┌─ READING TEXT

So, if the money is at Fidelity, open the account at Fidelity. Once the funds have been transferred, it is up to you and any other beneficiaries to take any RMDs (required minimum distributions) that were not taken by the original owner in the current calendar year. Once all this is done, you can transfer the money to the custodian of your choosing.
While we are covering SECURE 1.0, as of this writing in September 2023, components of SECURE 2.0 impact how and when you’ll have to take distributions from your new account. The chart below illustrates when you would have to start taking RMDs from your own account. Don’t confuse this with when you have to start RMDs from your inherited account. We simply (maybe not so simply) need to know whether or not the decedent would have been taking RMDs when they passed to know whether or not we have to.
DOB/birth year | First RMD |
---|---|
6/30/49 or earlier | 70½ |
7/1/49-12/31/50 | 72 |
1951-1959 | 73 |
1960+ | 75 |
April 1 of the year after the year of your first RMD is known as your RBD — required beginning date. (I thought you might want another acronym.) Example: If your birthday is May 23, 1949, you are beyond your required beginning date. If your birthday is May 23, 1959, you have not yet reached your required beginning date.

└─

Answer these from the text on required retirement distributions:
(a) If the money is at Fidelity, where should the account be opened?
(b) At what age is the first RMD taken for a birth year of 1951-1959?
(c) What does RBD stand for?

┌─ SUPPLIED RECORDS

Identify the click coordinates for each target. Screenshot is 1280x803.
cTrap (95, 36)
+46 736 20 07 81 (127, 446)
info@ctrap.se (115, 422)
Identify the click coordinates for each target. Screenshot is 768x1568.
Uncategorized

└─

## RESULT OF THIS TASK:
(a) At Fidelity.
(b) 73.
(c) Required beginning date.